» **Data for analysis**:
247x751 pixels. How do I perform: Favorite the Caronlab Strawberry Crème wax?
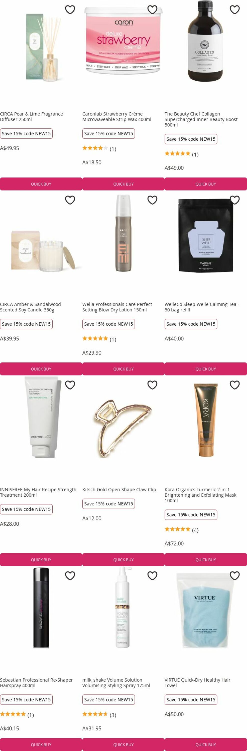(x=152, y=10)

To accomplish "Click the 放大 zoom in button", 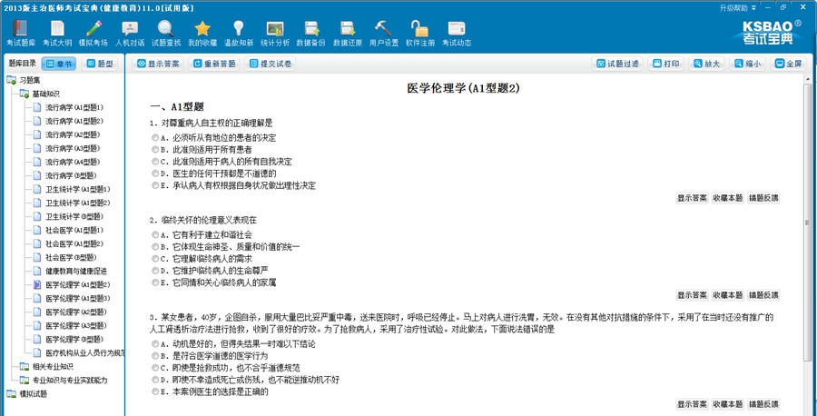I will point(705,64).
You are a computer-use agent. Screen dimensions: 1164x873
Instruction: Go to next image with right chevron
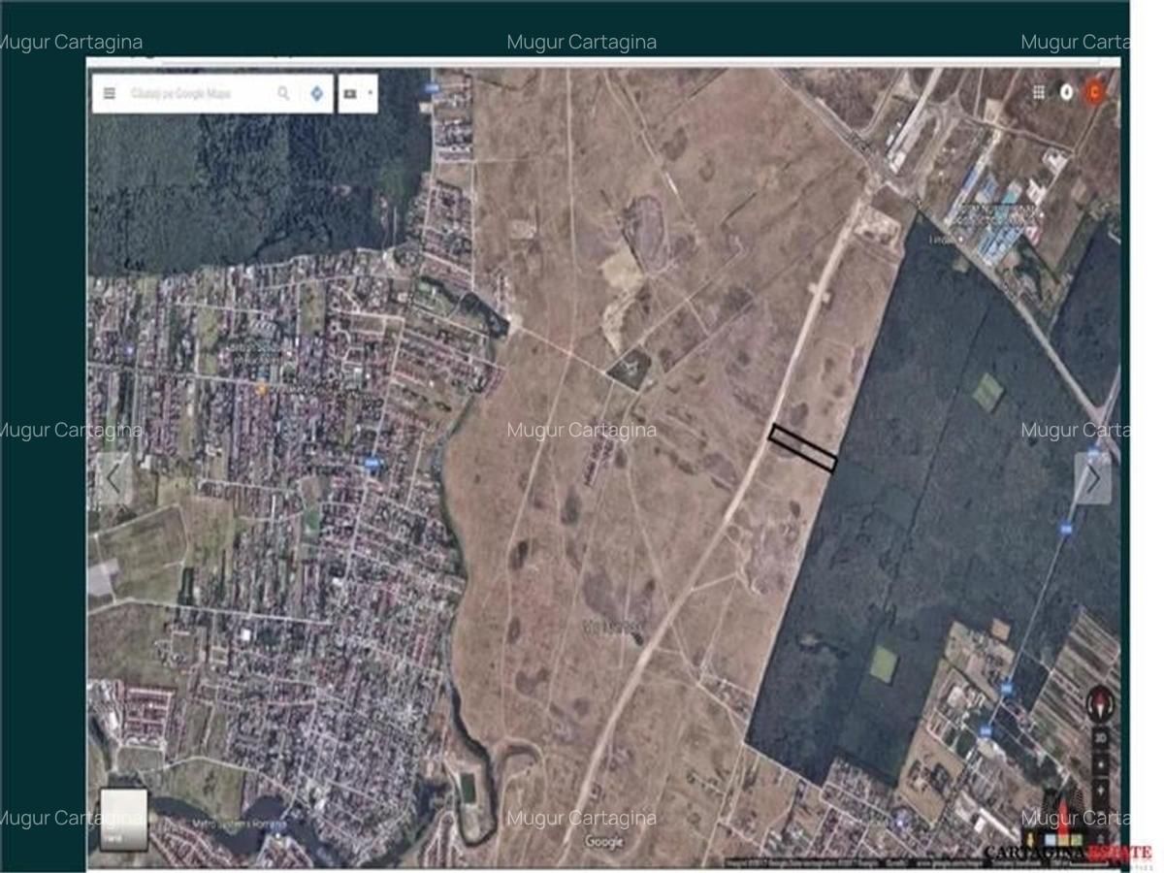pyautogui.click(x=1093, y=478)
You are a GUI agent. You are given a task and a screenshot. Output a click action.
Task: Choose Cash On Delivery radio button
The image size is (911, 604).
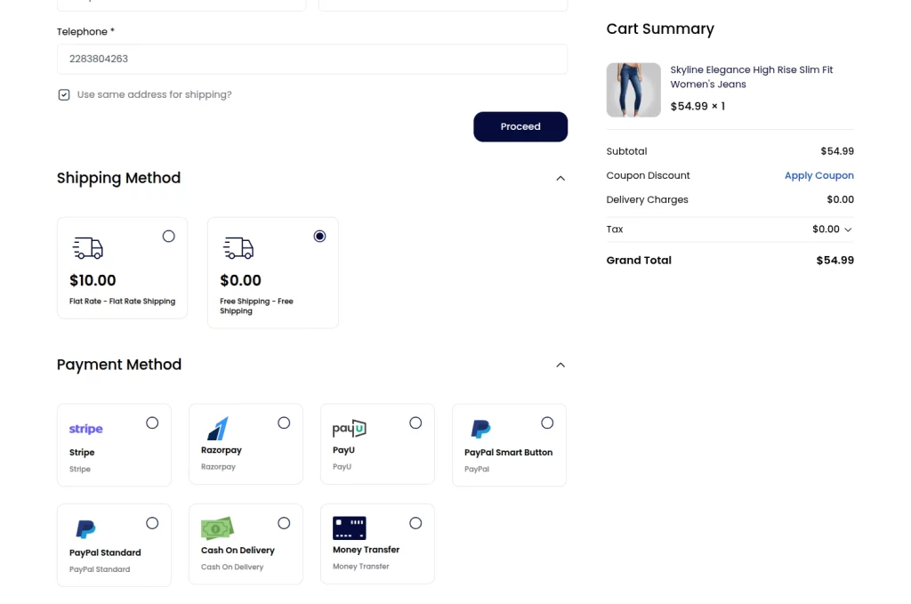pyautogui.click(x=284, y=523)
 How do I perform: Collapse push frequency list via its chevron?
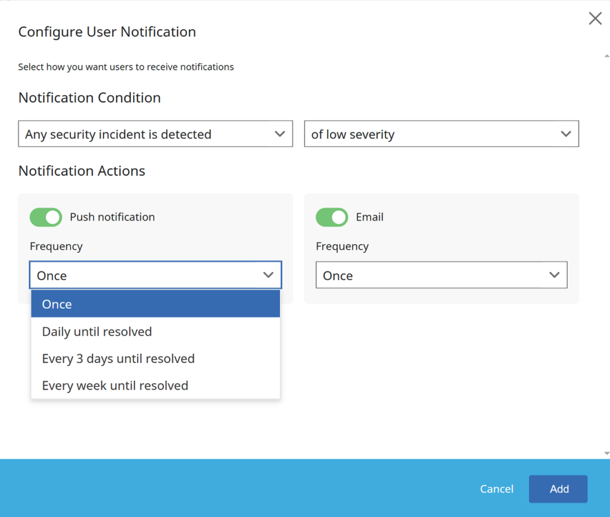[268, 275]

» **What you should do**:
Extract exactly the lines above from the line containing "You are a computer-use" through the last one, both ends included, but not the pictures.

» **Answer**:
You are a computer-use agent. Screen dimensions: 1164x873
Instruction: Go to next image with right chevron
pyautogui.click(x=1093, y=478)
You are a GUI agent. You are given a task and a screenshot. Output a click action.
Task: Choose Cash On Delivery radio button
The image size is (911, 604).
pyautogui.click(x=284, y=523)
 How do I perform: Collapse push frequency list via its chevron?
[268, 275]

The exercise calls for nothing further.